Trois jours plus tard, Lorenzo a renforcé ma surveillance. Il n'a pas souhaité m'en dire plus. On ne se parle à peine, cette situation me désole.
Il accepte de voir son fils dans un centre éducatif, j'apprécie son effort. Les tensions vont peut-être s'apaiser avec cette main tendue vers moi.
Je me mets en route, en surveillant les alentours, mais je ne constate rien de suspect. Je me stationne sur le parking du centre. Quand je reconnais quelqu'un, Giuseppe est devant moi, je souris des mois que je ne l'avais pas vu. Il prend mon fils dans ses bras et me gratifie d'un sourire affectueux.

— Il a bien grandi le mini-capo.
Ma tête se décompose.

— Il a fêté ses un an il y a deux mois.
— C'est bien. Toujours pas prête à revenir?
— Non pas cette fois Giuseppe.

Il hoche la tête en signe de réponse.

Il m'accompagne jusqu'à  la salle privative, nous serons accompagnés d'une éducatrice et d'une médiatrice pour trouver un arrangement de garde.

Je suis au fond de la salle, j'observe Lorenzo qui joue avec son fils. Enzo l'adore. Il aurait été un merveilleux père, s'il n'était pas cet homme sans scrupules. On se met ensuite autour de la table, Enzo est sur ses genoux.

La médiatrice nous propose une garde alternée, il le prendra un week-end sur quatre étant donné qu'il ne vit pas aux Etats-Unis, il ne pourra pas le prendre les deux fois par mois que la loi préconise. Il l'accepte sans rechigner, sa bonne volonté me surprend. Il était complètement contre cette idée, il s'est résigné. J'ai un pincement au cœur, il ne compte plus se battre pour moi. Le reste des vacances,  il pourra le prendre. Cette partie de l'accord m'effraie, j'ai peur de nouveau de basculer dans ce cauchemar éveillé. Mais il me l'a promis, il tient toujours ses promesses. La Médiation se termine, il me raccompagne jusqu'à la voiture. Chacun s'en va de son côté comme deux parfaits inconnus, ça me détruit. Je n'imaginais pas notre relation finir ainsi.

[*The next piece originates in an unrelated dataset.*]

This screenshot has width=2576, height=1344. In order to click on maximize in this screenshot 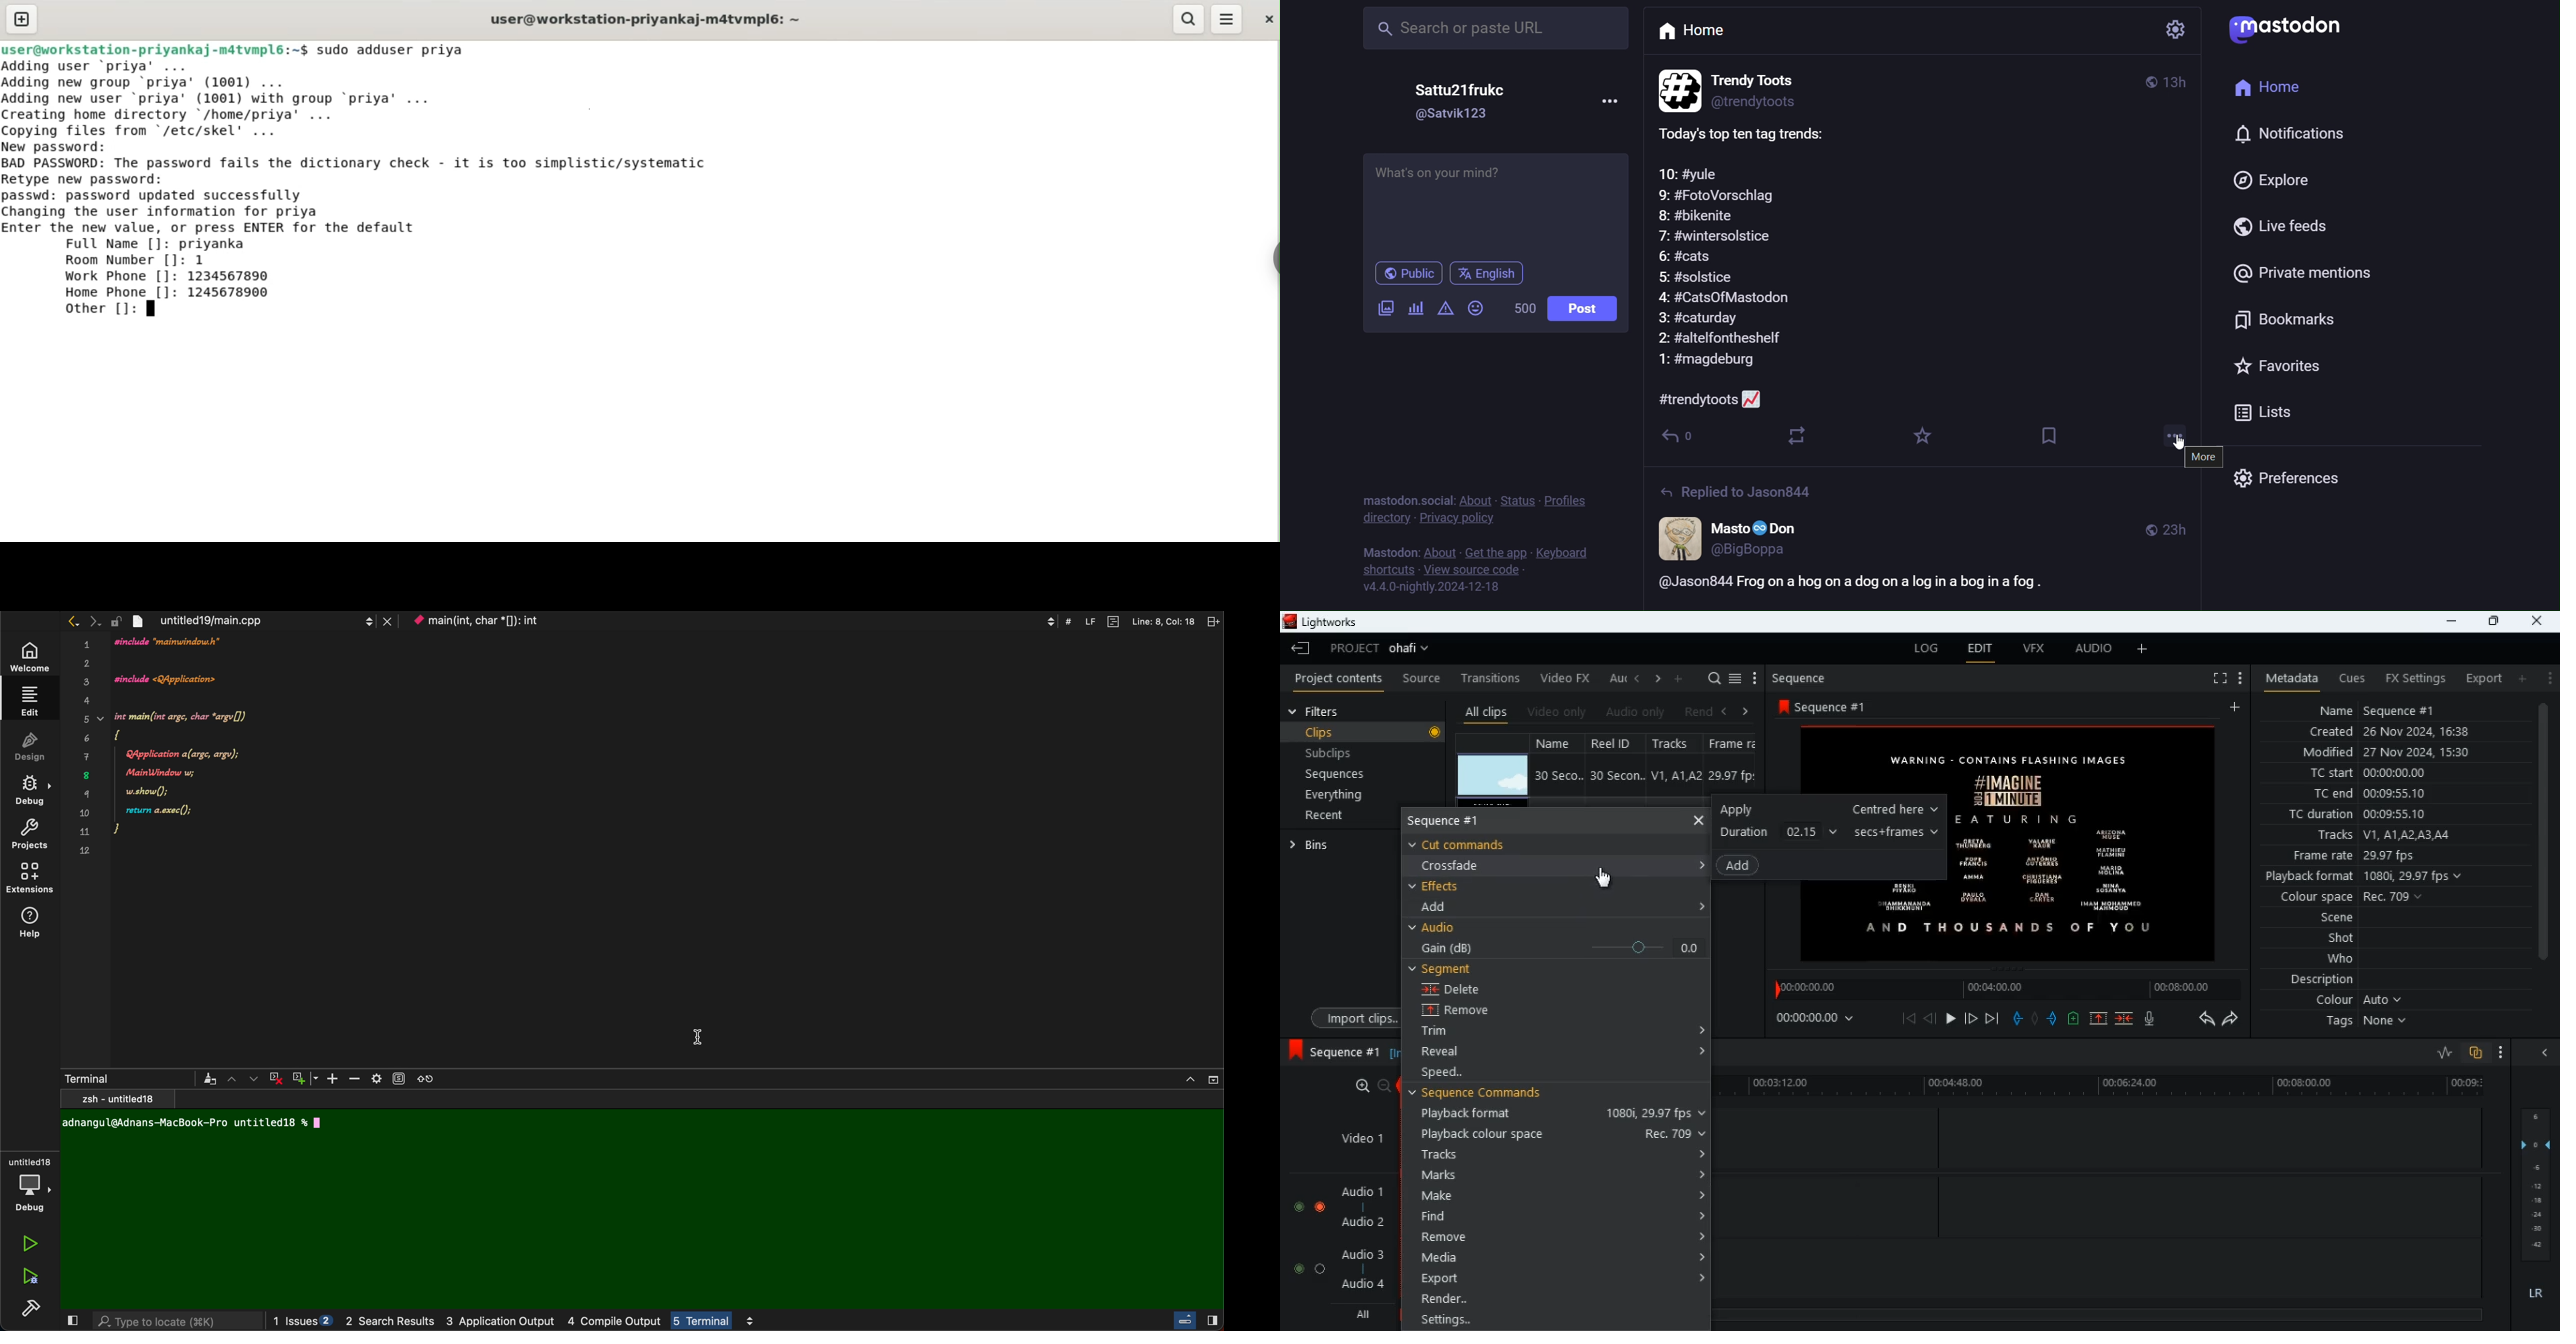, I will do `click(2493, 621)`.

En entrant à la maison, mes parents semblent soucieux, ils se fixent et se murent un dans un mutisme . Les premières heures, je ne dis rien, je les observe discuter à voix basse. Mais je craque et leur demande des explications. C'est mon père qui prend la parole.

— On a reçu ça ce matin.

Il me tend un papier, je le déplie, et j'écarquille les yeux. Le cauchemar semble recommencer , mon cœur tambourine dans ma poitrine, je lâche le mot à cause de mes tremblements.

Cette fois-ci, on fera de toi un parange.

La menace est claire, ils veulent tuer mon fils et me faire porter le deuil de sa perte. Ils ne se louperont pas cette fois. J'éclate en sanglot, mes parents tentent de me rassurer, mais rien n'y fait. Je revois sans cesse ce cauchemar éveillé sans lui.

J'entends la sonnerie, mon père ouvre la porte sur Lorenzo. Je cours et saute dans ses bras. Il resserre la prise et me murmure des mots apaisants. Je me détends, ma respiration reprend un rythme régulier, mes  tremblements s'estompent.  Mes parents nous laissent de l'intimité et s'éclipsent vers la chambre d'ami.

— Tout va bien Amore. D'accord?
— D'accord. Ne me déçois pas.
— Non jamais.

Je me détache de lui, il pose son front contre le mien, des dizaines de frissons se répandent dans mon corps, c'est doux, agréable, ses bras me manquent tant le soir.

— Tu  me manques tellement cara.
— Moi aussi.
— Alors reviens.
— Non, je ne peux pas. Je ne veux plus de tout ça.

Il finit par s'en aller, il compte découvrir qui est derrière tout ça. Il a emporté le mot.

Les jours suivants, je suis sur le qui-vive, j'observe chaque comportement suspect, les hommes de main de Lorenzo, ne sont pas un gage de sécurité. La dernière fois, ils ont réussi à me l'enlever. Giuseppe s'assure de ma sécurité. Au cabinet, il est dans la salle d'attente toute la journée, sa présence est rassurante. Je suspecte chaque patient qui entre dans le cabinet, la menace peut venir de partout.  J'avais mis de côté cet aspect de ma vie, voilà des mois, et je suis renvoyée dans cet enfer sans fin.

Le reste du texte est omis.